**WHAT THE TASK REQUIRES**
Print all records exactly, leaving nothing out.

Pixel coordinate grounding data
..............................

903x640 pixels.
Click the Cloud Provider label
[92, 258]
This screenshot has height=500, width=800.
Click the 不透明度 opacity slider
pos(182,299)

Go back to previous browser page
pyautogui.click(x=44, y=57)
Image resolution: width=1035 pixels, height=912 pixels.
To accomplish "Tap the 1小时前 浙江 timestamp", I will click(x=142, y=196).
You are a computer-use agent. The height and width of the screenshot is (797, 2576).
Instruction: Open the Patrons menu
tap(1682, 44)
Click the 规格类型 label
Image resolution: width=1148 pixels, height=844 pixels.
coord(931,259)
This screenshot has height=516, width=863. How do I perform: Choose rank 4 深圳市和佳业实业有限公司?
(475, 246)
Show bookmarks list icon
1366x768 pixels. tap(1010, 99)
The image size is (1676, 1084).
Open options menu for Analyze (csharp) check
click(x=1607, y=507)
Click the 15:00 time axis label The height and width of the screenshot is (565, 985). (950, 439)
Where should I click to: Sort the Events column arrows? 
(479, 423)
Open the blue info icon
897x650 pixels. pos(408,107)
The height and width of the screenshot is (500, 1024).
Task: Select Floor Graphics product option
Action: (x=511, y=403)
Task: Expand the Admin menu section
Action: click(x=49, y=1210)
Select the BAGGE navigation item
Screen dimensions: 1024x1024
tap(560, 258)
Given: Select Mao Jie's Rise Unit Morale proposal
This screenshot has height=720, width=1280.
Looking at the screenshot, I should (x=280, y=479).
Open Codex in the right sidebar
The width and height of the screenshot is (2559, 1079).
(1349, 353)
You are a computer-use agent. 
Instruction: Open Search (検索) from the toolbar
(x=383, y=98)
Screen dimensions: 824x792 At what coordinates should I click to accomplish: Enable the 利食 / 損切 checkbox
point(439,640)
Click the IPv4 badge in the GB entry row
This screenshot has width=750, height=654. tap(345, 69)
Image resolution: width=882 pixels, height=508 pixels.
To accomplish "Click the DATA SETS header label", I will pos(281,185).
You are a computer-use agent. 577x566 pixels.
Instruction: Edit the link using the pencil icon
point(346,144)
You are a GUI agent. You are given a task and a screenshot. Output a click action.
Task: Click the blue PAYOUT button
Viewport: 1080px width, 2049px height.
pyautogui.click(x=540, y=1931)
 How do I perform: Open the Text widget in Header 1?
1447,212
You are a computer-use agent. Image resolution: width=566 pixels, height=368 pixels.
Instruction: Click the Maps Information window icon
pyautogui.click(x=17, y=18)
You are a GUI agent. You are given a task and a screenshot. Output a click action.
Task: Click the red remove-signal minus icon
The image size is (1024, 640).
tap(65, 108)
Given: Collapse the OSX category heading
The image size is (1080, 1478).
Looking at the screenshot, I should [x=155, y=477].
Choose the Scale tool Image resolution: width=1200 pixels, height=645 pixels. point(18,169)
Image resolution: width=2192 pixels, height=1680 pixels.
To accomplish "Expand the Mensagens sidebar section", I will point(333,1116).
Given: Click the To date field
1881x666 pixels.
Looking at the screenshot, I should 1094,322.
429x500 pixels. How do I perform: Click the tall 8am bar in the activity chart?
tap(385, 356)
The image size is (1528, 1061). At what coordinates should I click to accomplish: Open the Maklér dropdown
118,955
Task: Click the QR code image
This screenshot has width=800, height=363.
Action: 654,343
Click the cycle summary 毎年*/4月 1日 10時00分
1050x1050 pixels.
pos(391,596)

..............................

**WRITTEN ANSWER**
903x640 pixels.
Click the Cloud Provider label
[92, 258]
This screenshot has height=500, width=800.
Click the 不透明度 opacity slider
pos(182,299)

Go back to previous browser page
pyautogui.click(x=44, y=57)
Image resolution: width=1035 pixels, height=912 pixels.
To accomplish "Tap the 1小时前 浙江 timestamp", I will click(x=142, y=196).
You are a computer-use agent. The height and width of the screenshot is (797, 2576).
Instruction: Open the Patrons menu
tap(1682, 44)
Click the 规格类型 label
Image resolution: width=1148 pixels, height=844 pixels.
coord(931,259)
This screenshot has height=516, width=863. How do I perform: Choose rank 4 深圳市和佳业实业有限公司?
(475, 246)
Show bookmarks list icon
1366x768 pixels. tap(1010, 99)
The image size is (1676, 1084).
Open options menu for Analyze (csharp) check
click(x=1607, y=507)
Click the 15:00 time axis label The height and width of the screenshot is (565, 985). (950, 439)
Where should I click to: Sort the Events column arrows? 
(479, 423)
Open the blue info icon
897x650 pixels. pos(408,107)
The height and width of the screenshot is (500, 1024).
Task: Select Floor Graphics product option
Action: (x=511, y=403)
Task: Expand the Admin menu section
Action: click(x=49, y=1210)
Select the BAGGE navigation item
Screen dimensions: 1024x1024
tap(560, 258)
Given: Select Mao Jie's Rise Unit Morale proposal
This screenshot has height=720, width=1280.
Looking at the screenshot, I should (x=280, y=479).
Open Codex in the right sidebar
The width and height of the screenshot is (2559, 1079).
(1349, 353)
You are a computer-use agent. 
Instruction: Open Search (検索) from the toolbar
(x=383, y=98)
Screen dimensions: 824x792 At what coordinates should I click to accomplish: Enable the 利食 / 損切 checkbox
point(439,640)
Click the IPv4 badge in the GB entry row
This screenshot has width=750, height=654. tap(345, 69)
Image resolution: width=882 pixels, height=508 pixels.
To accomplish "Click the DATA SETS header label", I will pos(281,185).
You are a computer-use agent. 577x566 pixels.
Instruction: Edit the link using the pencil icon
point(346,144)
You are a GUI agent. You are given a task and a screenshot. Output a click action.
Task: Click the blue PAYOUT button
Viewport: 1080px width, 2049px height.
pyautogui.click(x=540, y=1931)
 How do I perform: Open the Text widget in Header 1?
1447,212
You are a computer-use agent. Image resolution: width=566 pixels, height=368 pixels.
Instruction: Click the Maps Information window icon
pyautogui.click(x=17, y=18)
You are a GUI agent. You are given a task and a screenshot. Output a click action.
Task: Click the red remove-signal minus icon
The image size is (1024, 640).
tap(65, 108)
Given: Collapse the OSX category heading
The image size is (1080, 1478).
Looking at the screenshot, I should [x=155, y=477].
Choose the Scale tool Image resolution: width=1200 pixels, height=645 pixels. point(18,169)
Image resolution: width=2192 pixels, height=1680 pixels.
To accomplish "Expand the Mensagens sidebar section", I will point(333,1116).
Given: Click the To date field
1881x666 pixels.
Looking at the screenshot, I should 1094,322.
429x500 pixels. How do I perform: Click the tall 8am bar in the activity chart?
tap(385, 356)
The image size is (1528, 1061). At what coordinates should I click to accomplish: Open the Maklér dropdown
118,955
Task: Click the QR code image
This screenshot has width=800, height=363.
Action: 654,343
Click the cycle summary 毎年*/4月 1日 10時00分
1050x1050 pixels.
pos(391,596)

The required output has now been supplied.